第362章 灰原様の励まし(その1)

「先生……」

三浦雅子は拳を握りしめ、声を出そうとしたが、内田和弘に止められた。

内田和弘は無表情に見えたが、冷ややかな口調で言った。「もういい。次の試験が終わったら、吐き出すべきものは全部吐き出させる」

三浦雅子はすぐに理解した。

あと一週間で中間テストだ。

もし灰原優歌の中間テストの物理の成績が、前回と同じように二、三十点だったら。この成績がどうやって出たのか、明らかじゃないか?
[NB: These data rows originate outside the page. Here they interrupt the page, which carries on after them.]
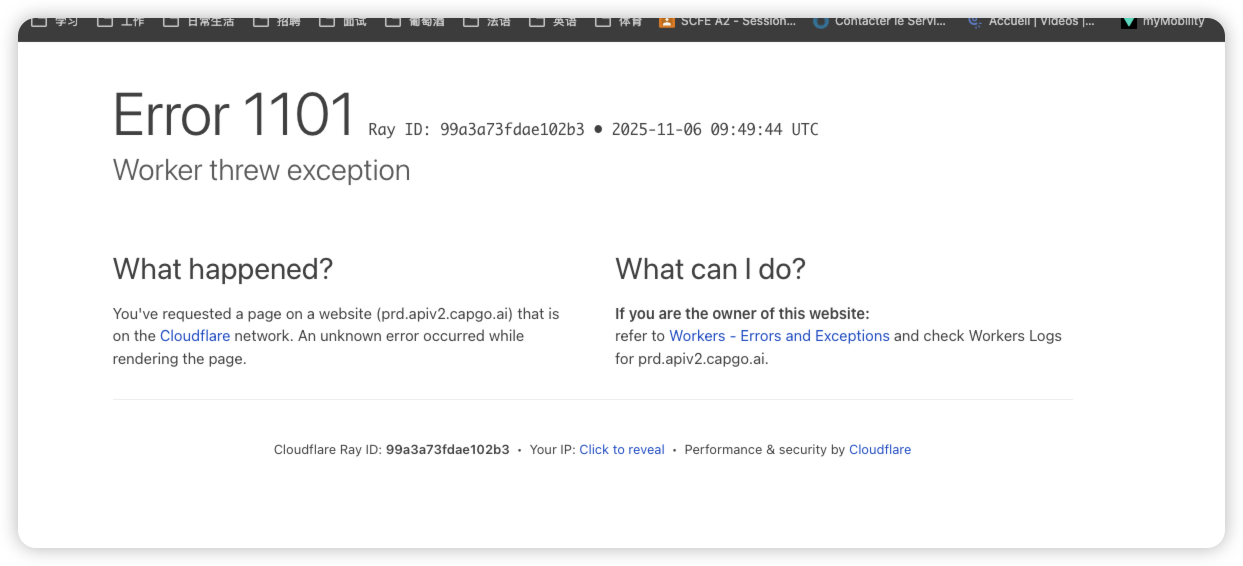Viewport: 1243px width, 566px height.
Task: Click the 体育 folder icon
Action: 603,21
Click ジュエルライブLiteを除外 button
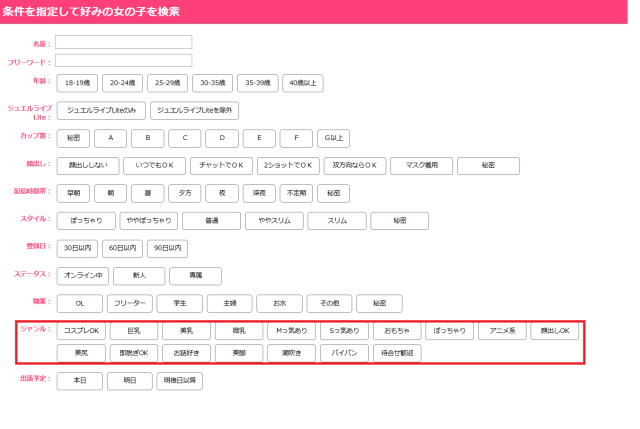This screenshot has height=429, width=640. click(195, 110)
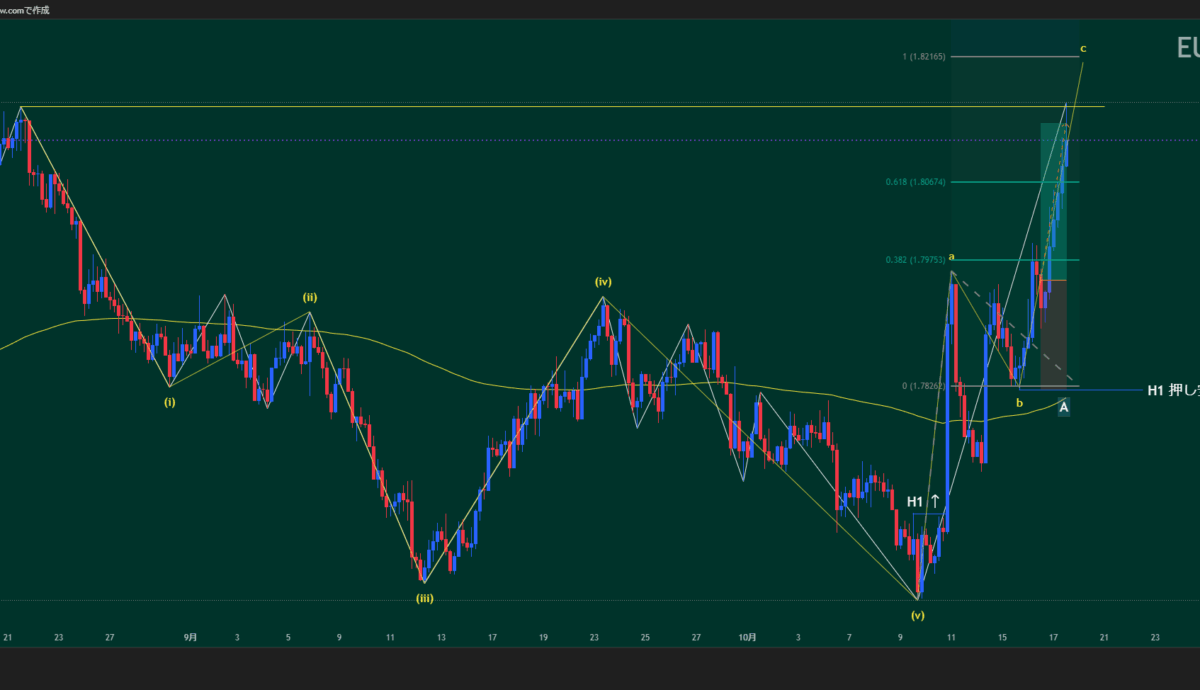The image size is (1200, 690).
Task: Select the yellow 'a' wave label
Action: pyautogui.click(x=951, y=257)
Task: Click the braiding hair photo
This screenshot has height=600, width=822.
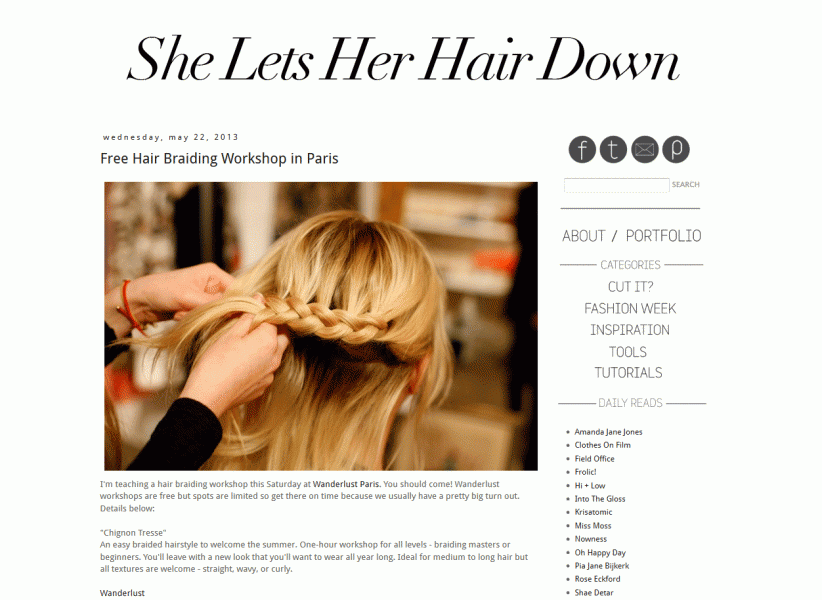Action: pos(321,326)
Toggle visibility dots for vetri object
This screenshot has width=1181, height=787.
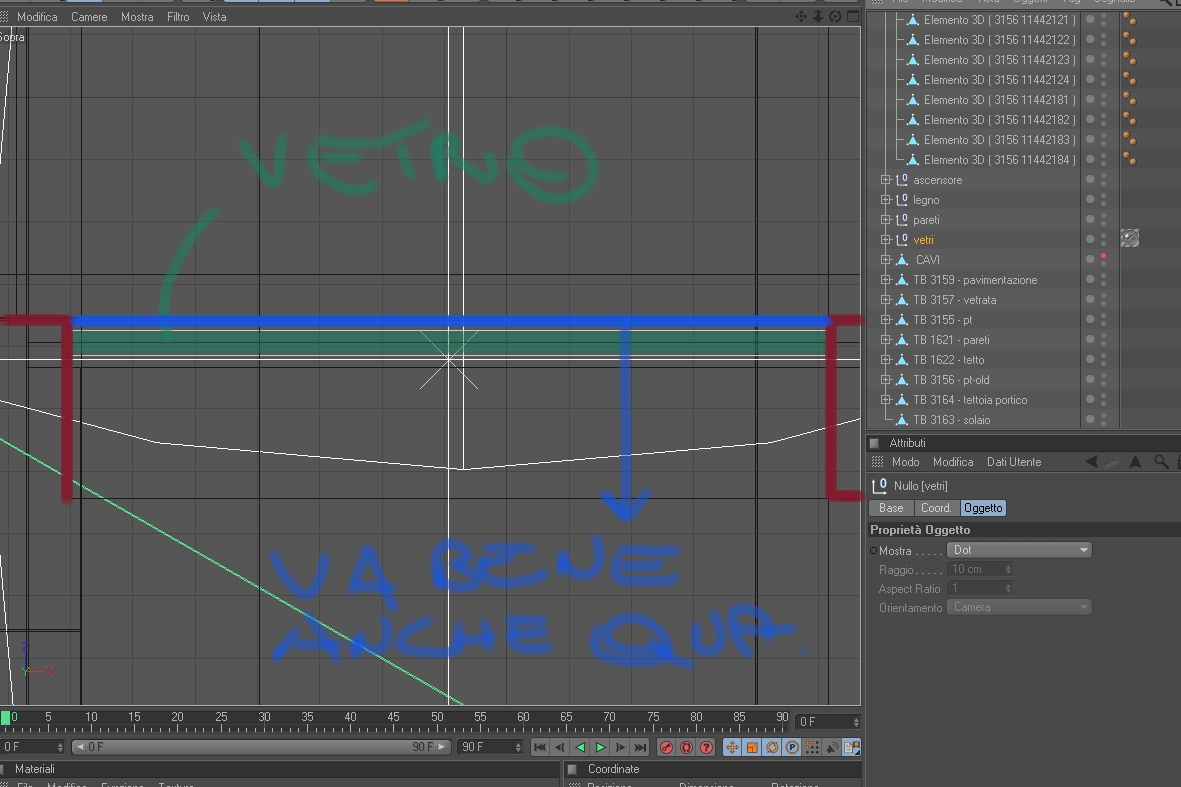pos(1096,239)
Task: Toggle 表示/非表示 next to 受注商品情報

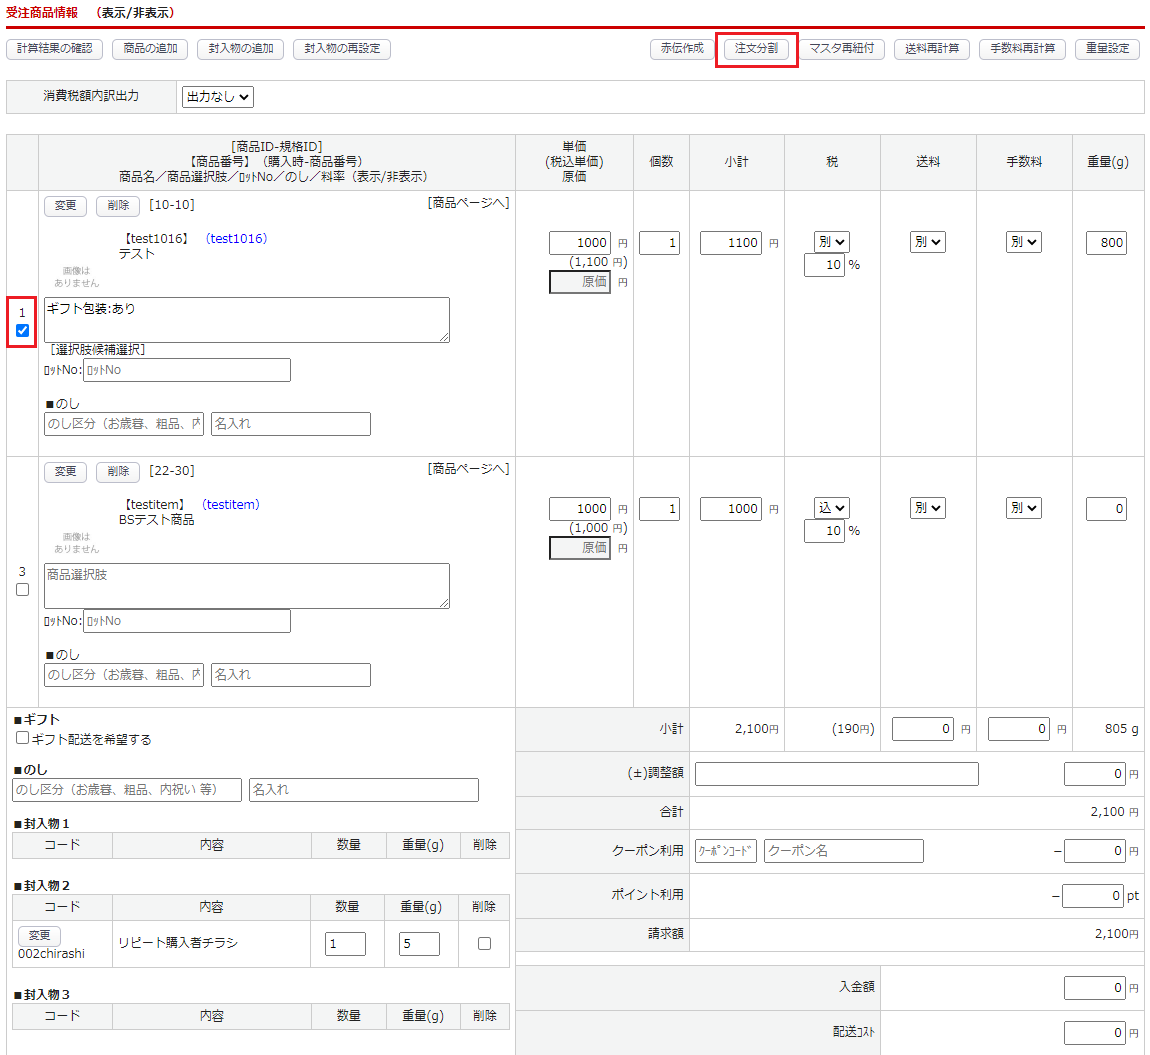Action: point(135,13)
灰原優歌の表情が怠惰そうで、まるで当然のように振る舞っているのを見て、内田和弘たちの表情はますます険しくなった。

「灰原さん、あなたの賞状……頑張ってください」

校長は固くなった手で、慈愛に満ちた様子を演じようと必死だった。

しかし、その場の雰囲気は既に極めて異様なものとなっていた。

灰原優歌がコンテストで満点を取ったなんて、これ以上非現実的なことがあるだろうか???

多くの人々はこの光景が滑稽で皮肉だと感じていた。

突然。

「私がいないのに、どうして生徒に表彰を?」

皆が振り向くと、木本先生が顔を曇らせながら歩いてくるのが見えた。

その瞬間、みんな興奮した!

木本先生は権力に屈せず、カンニングを嫌う人だ。今回来たのは、きっと灰原優歌の正体を暴くために違いない!!!

皆はまるで鬱憤を晴らすかのように、静かにその瞬間を待っていた。

「一位は誰だ?」

木本先生は森下先生を一瞥し、意味深な口調で尋ねた。

永徳の校長と教師たちの、泣くよりも辛そうな笑顔は、ついに崩れ去った!

終わりだ!

今回は木本先生まで来てしまった、永徳は灰原優歌に巻き込まれてしまう!!

「こちらの灰原優歌さんです」

森下先生は穏やかな声で答えた。

木本先生は眉をひそめ、最後に灰原優歌に視線を向けた。

少女は目元が怠惰そうで艶やかで、美しい目尻が緩やかに上がっており、優等生らしからぬ様子だった。

「今回はよくできました。私が十数年間問題を作ってきて、初めての満点です」

木本先生がそう言うのを聞いて、灰原優歌の目尻がわずかに動いた。しばらくの間、何も言わなかった。

傍らの石川信方は、灰原優歌の奇妙で複雑な表情を見て、この神聖な場所で笑い出しそうになるのを必死に堪えた。

まったく灰原様には申し訳ない。